The answer should consist of every record, reproduced exactly.

Collected data entries:

+===+

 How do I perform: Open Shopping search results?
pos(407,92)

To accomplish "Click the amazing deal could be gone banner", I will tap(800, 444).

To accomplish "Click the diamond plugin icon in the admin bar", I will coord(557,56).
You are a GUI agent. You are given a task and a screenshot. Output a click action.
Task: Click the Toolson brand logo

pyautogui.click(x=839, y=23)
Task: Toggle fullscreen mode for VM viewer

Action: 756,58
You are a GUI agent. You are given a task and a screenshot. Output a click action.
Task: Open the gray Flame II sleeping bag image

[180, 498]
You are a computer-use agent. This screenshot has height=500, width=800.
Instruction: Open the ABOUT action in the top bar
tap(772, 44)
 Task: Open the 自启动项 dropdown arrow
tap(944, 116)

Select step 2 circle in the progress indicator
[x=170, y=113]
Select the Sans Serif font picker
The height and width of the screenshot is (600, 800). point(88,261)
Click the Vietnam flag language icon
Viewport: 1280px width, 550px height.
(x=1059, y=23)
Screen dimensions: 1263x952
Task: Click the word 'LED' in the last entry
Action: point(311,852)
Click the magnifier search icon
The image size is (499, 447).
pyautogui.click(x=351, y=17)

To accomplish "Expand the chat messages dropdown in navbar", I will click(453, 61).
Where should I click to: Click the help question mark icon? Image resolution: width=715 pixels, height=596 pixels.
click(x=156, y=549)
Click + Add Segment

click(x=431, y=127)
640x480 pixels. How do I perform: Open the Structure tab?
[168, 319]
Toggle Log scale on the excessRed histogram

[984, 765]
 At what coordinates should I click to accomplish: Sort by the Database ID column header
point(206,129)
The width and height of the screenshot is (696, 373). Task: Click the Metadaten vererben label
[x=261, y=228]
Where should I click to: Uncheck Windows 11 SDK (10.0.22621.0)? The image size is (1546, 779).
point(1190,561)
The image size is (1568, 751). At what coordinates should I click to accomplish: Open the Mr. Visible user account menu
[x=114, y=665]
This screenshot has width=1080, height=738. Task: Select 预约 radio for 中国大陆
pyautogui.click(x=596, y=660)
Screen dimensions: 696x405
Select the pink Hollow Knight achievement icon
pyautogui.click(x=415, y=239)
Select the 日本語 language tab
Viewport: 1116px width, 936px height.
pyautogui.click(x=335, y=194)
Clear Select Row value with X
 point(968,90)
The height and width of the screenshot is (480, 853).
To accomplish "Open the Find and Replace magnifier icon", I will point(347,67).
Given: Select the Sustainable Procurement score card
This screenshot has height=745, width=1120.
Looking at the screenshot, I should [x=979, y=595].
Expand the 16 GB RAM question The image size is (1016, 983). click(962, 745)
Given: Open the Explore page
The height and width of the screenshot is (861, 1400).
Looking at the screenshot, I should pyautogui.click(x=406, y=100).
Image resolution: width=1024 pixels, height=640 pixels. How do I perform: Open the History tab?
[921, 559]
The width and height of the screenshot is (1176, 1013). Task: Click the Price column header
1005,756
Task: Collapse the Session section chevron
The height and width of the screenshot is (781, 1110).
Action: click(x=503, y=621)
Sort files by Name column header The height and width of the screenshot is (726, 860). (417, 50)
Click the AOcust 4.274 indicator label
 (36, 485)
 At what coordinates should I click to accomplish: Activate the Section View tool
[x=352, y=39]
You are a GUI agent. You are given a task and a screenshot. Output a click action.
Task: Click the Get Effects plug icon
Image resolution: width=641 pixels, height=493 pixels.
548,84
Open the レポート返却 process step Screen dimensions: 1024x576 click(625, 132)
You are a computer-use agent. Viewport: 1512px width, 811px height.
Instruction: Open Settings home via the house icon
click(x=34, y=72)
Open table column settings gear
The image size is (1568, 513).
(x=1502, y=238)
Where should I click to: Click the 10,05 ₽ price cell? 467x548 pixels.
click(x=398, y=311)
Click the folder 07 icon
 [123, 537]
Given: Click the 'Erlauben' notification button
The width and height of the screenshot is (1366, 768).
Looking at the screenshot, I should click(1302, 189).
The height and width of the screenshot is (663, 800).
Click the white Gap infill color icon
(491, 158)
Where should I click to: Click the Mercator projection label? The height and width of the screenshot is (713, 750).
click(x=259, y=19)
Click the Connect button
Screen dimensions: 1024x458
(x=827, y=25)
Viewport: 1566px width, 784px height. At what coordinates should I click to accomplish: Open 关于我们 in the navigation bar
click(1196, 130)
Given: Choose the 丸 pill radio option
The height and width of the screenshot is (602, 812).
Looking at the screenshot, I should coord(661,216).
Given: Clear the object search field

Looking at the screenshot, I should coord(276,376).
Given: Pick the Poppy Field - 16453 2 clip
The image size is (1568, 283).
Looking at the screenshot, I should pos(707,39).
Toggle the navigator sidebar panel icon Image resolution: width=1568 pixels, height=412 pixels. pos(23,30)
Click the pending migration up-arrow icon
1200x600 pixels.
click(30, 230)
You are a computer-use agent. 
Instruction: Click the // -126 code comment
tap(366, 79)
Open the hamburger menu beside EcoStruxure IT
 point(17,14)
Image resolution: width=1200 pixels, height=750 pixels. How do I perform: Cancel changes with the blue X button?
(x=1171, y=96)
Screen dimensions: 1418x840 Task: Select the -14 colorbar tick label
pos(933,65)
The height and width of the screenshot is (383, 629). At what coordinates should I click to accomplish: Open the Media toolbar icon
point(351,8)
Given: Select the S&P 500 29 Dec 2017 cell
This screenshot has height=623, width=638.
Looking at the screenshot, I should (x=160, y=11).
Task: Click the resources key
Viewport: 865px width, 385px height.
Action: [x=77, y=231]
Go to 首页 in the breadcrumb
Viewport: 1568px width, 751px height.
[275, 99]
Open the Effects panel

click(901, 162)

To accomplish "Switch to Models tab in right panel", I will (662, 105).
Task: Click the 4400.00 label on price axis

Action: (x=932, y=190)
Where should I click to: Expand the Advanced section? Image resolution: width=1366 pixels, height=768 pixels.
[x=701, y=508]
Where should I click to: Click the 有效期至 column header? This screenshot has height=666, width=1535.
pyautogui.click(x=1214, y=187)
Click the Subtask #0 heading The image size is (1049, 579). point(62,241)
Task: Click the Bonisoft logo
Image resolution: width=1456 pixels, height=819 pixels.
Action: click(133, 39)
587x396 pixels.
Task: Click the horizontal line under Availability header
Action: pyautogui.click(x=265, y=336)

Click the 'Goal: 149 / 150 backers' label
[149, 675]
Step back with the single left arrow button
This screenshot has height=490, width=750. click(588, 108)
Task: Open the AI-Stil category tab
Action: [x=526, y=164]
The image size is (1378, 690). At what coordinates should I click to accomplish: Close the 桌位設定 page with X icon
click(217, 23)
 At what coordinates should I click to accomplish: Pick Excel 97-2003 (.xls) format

+===+

■ Written answer
 How do I perform: Open Shopping search results?
pos(407,92)

To accomplish "Click the amazing deal could be gone banner", I will tap(800, 444).

To accomplish "Click the diamond plugin icon in the admin bar", I will coord(557,56).
You are a GUI agent. You are given a task and a screenshot. Output a click action.
Task: Click the Toolson brand logo

pyautogui.click(x=839, y=23)
Task: Toggle fullscreen mode for VM viewer

Action: 756,58
You are a GUI agent. You are given a task and a screenshot. Output a click action.
Task: Open the gray Flame II sleeping bag image

[180, 498]
You are a computer-use agent. This screenshot has height=500, width=800.
Instruction: Open the ABOUT action in the top bar
tap(772, 44)
 Task: Open the 自启动项 dropdown arrow
tap(944, 116)

Select step 2 circle in the progress indicator
[x=170, y=113]
Select the Sans Serif font picker
The height and width of the screenshot is (600, 800). point(88,261)
Click the Vietnam flag language icon
Viewport: 1280px width, 550px height.
(x=1059, y=23)
Screen dimensions: 1263x952
Task: Click the word 'LED' in the last entry
Action: point(311,852)
Click the magnifier search icon
The image size is (499, 447).
pyautogui.click(x=351, y=17)

To accomplish "Expand the chat messages dropdown in navbar", I will click(453, 61).
Where should I click to: Click the help question mark icon? Image resolution: width=715 pixels, height=596 pixels.
click(x=156, y=549)
Click + Add Segment

click(x=431, y=127)
640x480 pixels. How do I perform: Open the Structure tab?
[168, 319]
Toggle Log scale on the excessRed histogram

[984, 765]
 At what coordinates should I click to accomplish: Sort by the Database ID column header
point(206,129)
The width and height of the screenshot is (696, 373). Task: Click the Metadaten vererben label
[x=261, y=228]
Where should I click to: Uncheck Windows 11 SDK (10.0.22621.0)? The image size is (1546, 779).
point(1190,561)
The image size is (1568, 751). At what coordinates should I click to accomplish: Open the Mr. Visible user account menu
[x=114, y=665]
This screenshot has width=1080, height=738. Task: Select 预约 radio for 中国大陆
pyautogui.click(x=596, y=660)
Screen dimensions: 696x405
Select the pink Hollow Knight achievement icon
pyautogui.click(x=415, y=239)
Select the 日本語 language tab
Viewport: 1116px width, 936px height.
pyautogui.click(x=335, y=194)
Clear Select Row value with X
 point(968,90)
The height and width of the screenshot is (480, 853).
To accomplish "Open the Find and Replace magnifier icon", I will point(347,67).
Given: Select the Sustainable Procurement score card
This screenshot has height=745, width=1120.
Looking at the screenshot, I should [x=979, y=595].
Expand the 16 GB RAM question The image size is (1016, 983). click(962, 745)
Given: Open the Explore page
The height and width of the screenshot is (861, 1400).
Looking at the screenshot, I should pyautogui.click(x=406, y=100).
Image resolution: width=1024 pixels, height=640 pixels. How do I perform: Open the History tab?
[921, 559]
The width and height of the screenshot is (1176, 1013). Task: Click the Price column header
1005,756
Task: Collapse the Session section chevron
The height and width of the screenshot is (781, 1110).
Action: click(x=503, y=621)
Sort files by Name column header The height and width of the screenshot is (726, 860). (417, 50)
Click the AOcust 4.274 indicator label
 (36, 485)
 At what coordinates should I click to accomplish: Activate the Section View tool
[x=352, y=39]
You are a GUI agent. You are given a task and a screenshot. Output a click action.
Task: Click the Get Effects plug icon
Image resolution: width=641 pixels, height=493 pixels.
548,84
Open the レポート返却 process step Screen dimensions: 1024x576 click(625, 132)
You are a computer-use agent. Viewport: 1512px width, 811px height.
Instruction: Open Settings home via the house icon
click(x=34, y=72)
Open table column settings gear
The image size is (1568, 513).
(x=1502, y=238)
Where should I click to: Click the 10,05 ₽ price cell? 467x548 pixels.
click(x=398, y=311)
Click the folder 07 icon
 [123, 537]
Given: Click the 'Erlauben' notification button
The width and height of the screenshot is (1366, 768).
Looking at the screenshot, I should click(1302, 189).
The height and width of the screenshot is (663, 800).
Click the white Gap infill color icon
(491, 158)
Where should I click to: Click the Mercator projection label? The height and width of the screenshot is (713, 750).
click(x=259, y=19)
Click the Connect button
Screen dimensions: 1024x458
(x=827, y=25)
Viewport: 1566px width, 784px height. At what coordinates should I click to accomplish: Open 关于我们 in the navigation bar
click(1196, 130)
Given: Choose the 丸 pill radio option
The height and width of the screenshot is (602, 812).
Looking at the screenshot, I should coord(661,216).
Given: Clear the object search field

Looking at the screenshot, I should coord(276,376).
Given: Pick the Poppy Field - 16453 2 clip
The image size is (1568, 283).
Looking at the screenshot, I should pos(707,39).
Toggle the navigator sidebar panel icon Image resolution: width=1568 pixels, height=412 pixels. pos(23,30)
Click the pending migration up-arrow icon
1200x600 pixels.
click(30, 230)
You are a computer-use agent. 
Instruction: Click the // -126 code comment
tap(366, 79)
Open the hamburger menu beside EcoStruxure IT
 point(17,14)
Image resolution: width=1200 pixels, height=750 pixels. How do I perform: Cancel changes with the blue X button?
(x=1171, y=96)
Screen dimensions: 1418x840 Task: Select the -14 colorbar tick label
pos(933,65)
The height and width of the screenshot is (383, 629). At what coordinates should I click to accomplish: Open the Media toolbar icon
point(351,8)
Given: Select the S&P 500 29 Dec 2017 cell
This screenshot has height=623, width=638.
Looking at the screenshot, I should (x=160, y=11).
Task: Click the resources key
Viewport: 865px width, 385px height.
Action: [x=77, y=231]
Go to 首页 in the breadcrumb
Viewport: 1568px width, 751px height.
[275, 99]
Open the Effects panel

click(901, 162)

To accomplish "Switch to Models tab in right panel", I will (662, 105).
Task: Click the 4400.00 label on price axis

Action: (x=932, y=190)
Where should I click to: Expand the Advanced section? Image resolution: width=1366 pixels, height=768 pixels.
[x=701, y=508]
Where should I click to: Click the 有效期至 column header? This screenshot has height=666, width=1535.
pyautogui.click(x=1214, y=187)
Click the Subtask #0 heading The image size is (1049, 579). point(62,241)
Task: Click the Bonisoft logo
Image resolution: width=1456 pixels, height=819 pixels.
Action: click(133, 39)
587x396 pixels.
Task: Click the horizontal line under Availability header
Action: pyautogui.click(x=265, y=336)

Click the 'Goal: 149 / 150 backers' label
[149, 675]
Step back with the single left arrow button
This screenshot has height=490, width=750. click(588, 108)
Task: Open the AI-Stil category tab
Action: [x=526, y=164]
The image size is (1378, 690). At what coordinates should I click to accomplish: Close the 桌位設定 page with X icon
click(217, 23)
 At what coordinates should I click to accomplish: Pick Excel 97-2003 (.xls) format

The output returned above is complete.